[Dataset entries]
════════════════════
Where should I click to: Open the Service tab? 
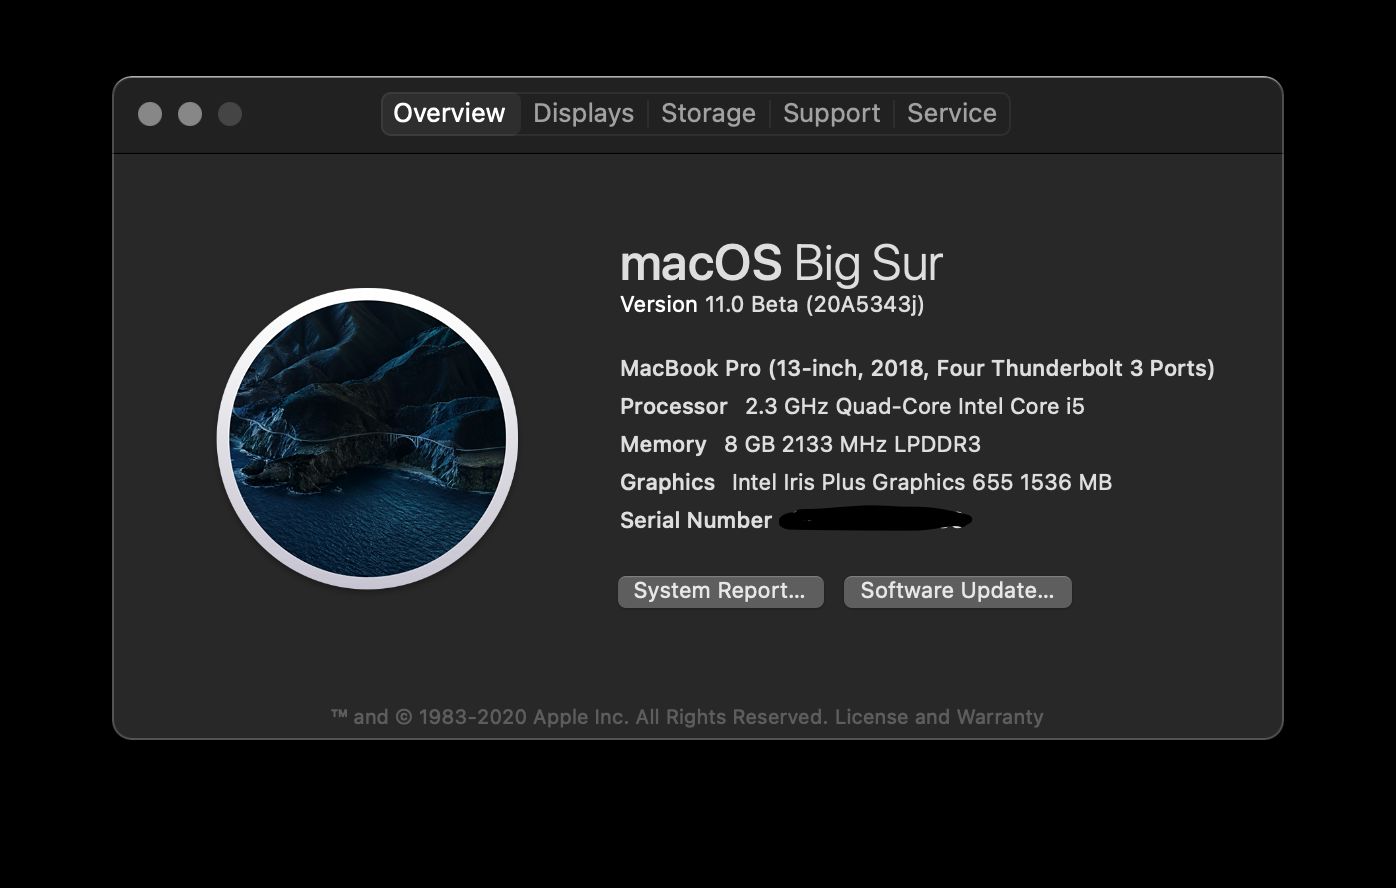[x=951, y=113]
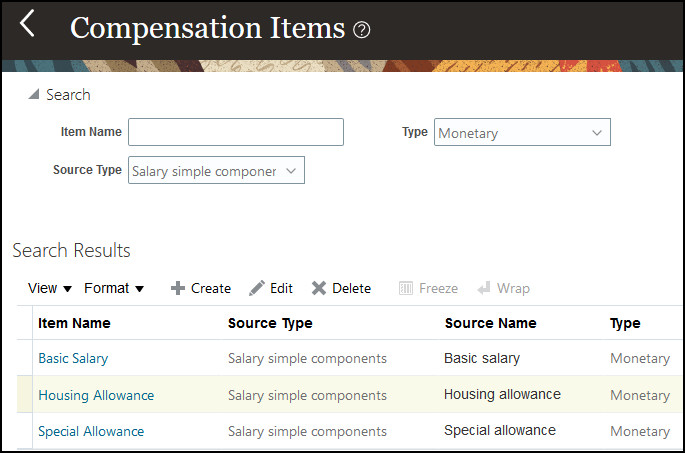The height and width of the screenshot is (453, 685).
Task: Open help icon beside Compensation Items
Action: coord(362,30)
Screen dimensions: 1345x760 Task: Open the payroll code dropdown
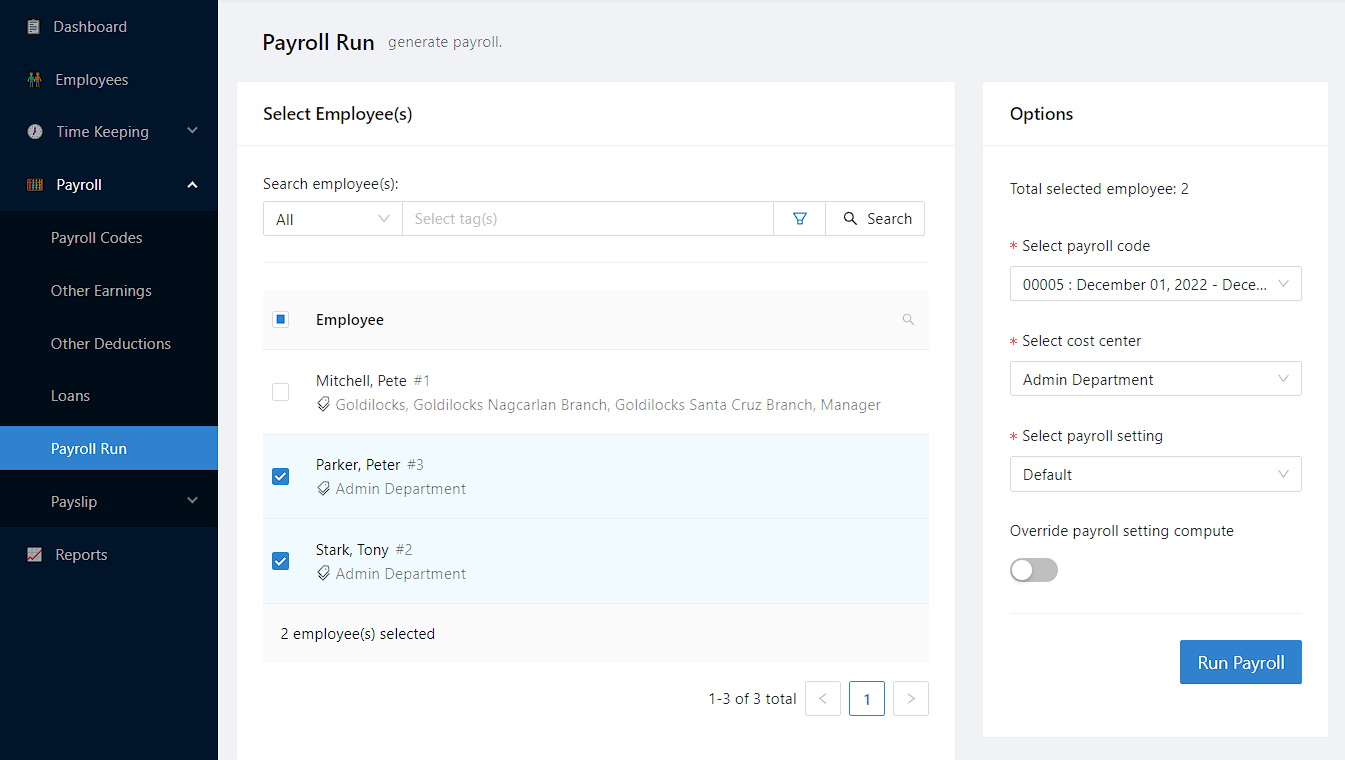(x=1155, y=284)
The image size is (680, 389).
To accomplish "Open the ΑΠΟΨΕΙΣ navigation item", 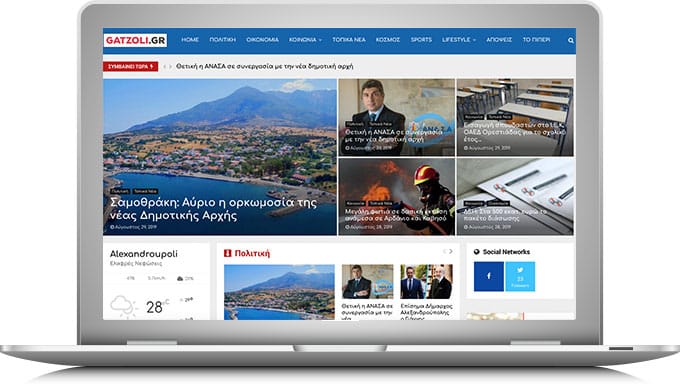I will (x=499, y=39).
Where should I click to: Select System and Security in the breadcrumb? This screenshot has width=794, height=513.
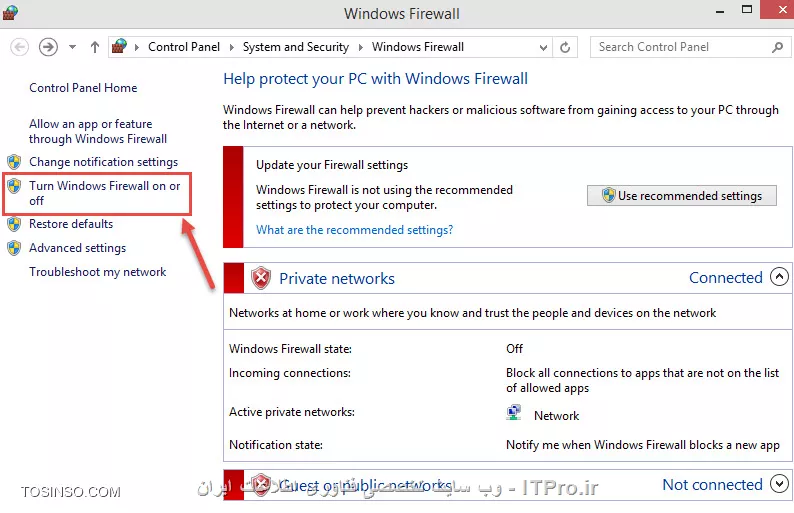pos(296,47)
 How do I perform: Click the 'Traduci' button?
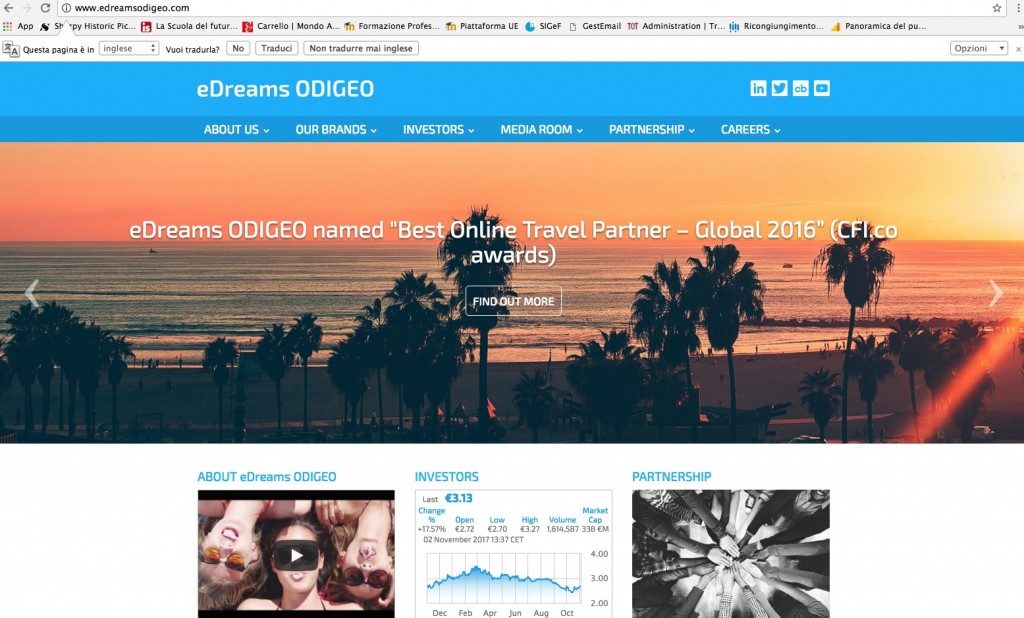pos(275,47)
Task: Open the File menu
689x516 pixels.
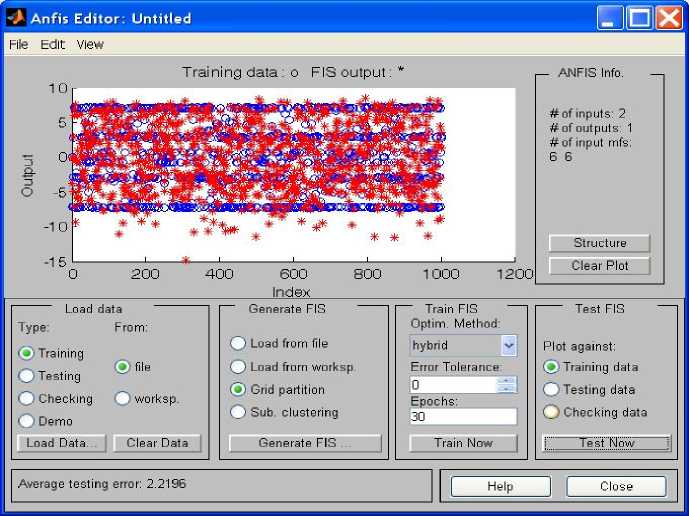Action: click(x=19, y=45)
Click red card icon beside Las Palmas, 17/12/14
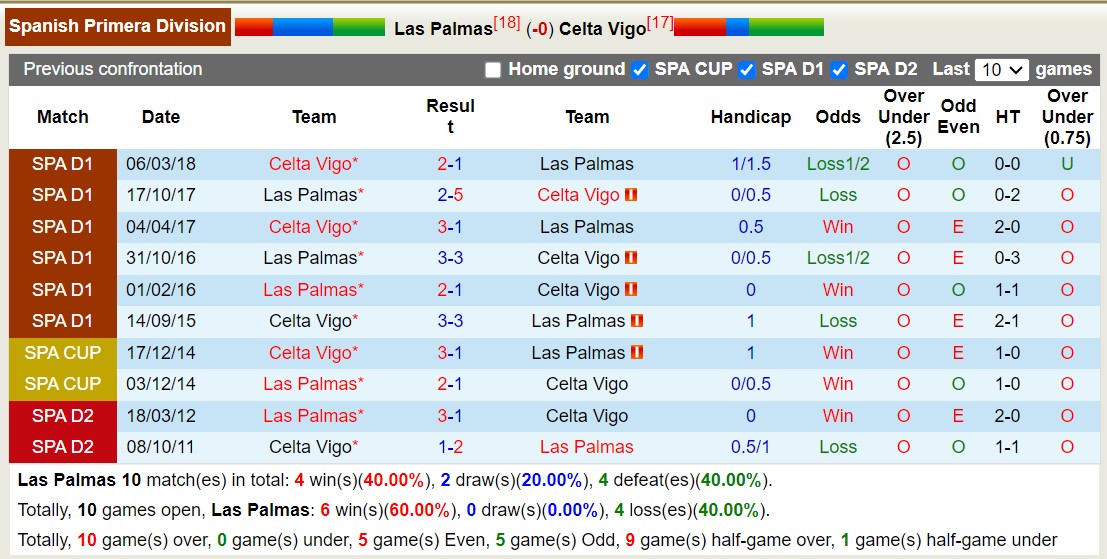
════════════════════
ASSIGNED TASK: What is needed is an exact copy of the lines from the line with "689x516 pixels." to the end of the data above, both included, without any pictures.

EXERCISE ANSWER:
689x516 pixels.
Action: click(x=19, y=45)
Click red card icon beside Las Palmas, 17/12/14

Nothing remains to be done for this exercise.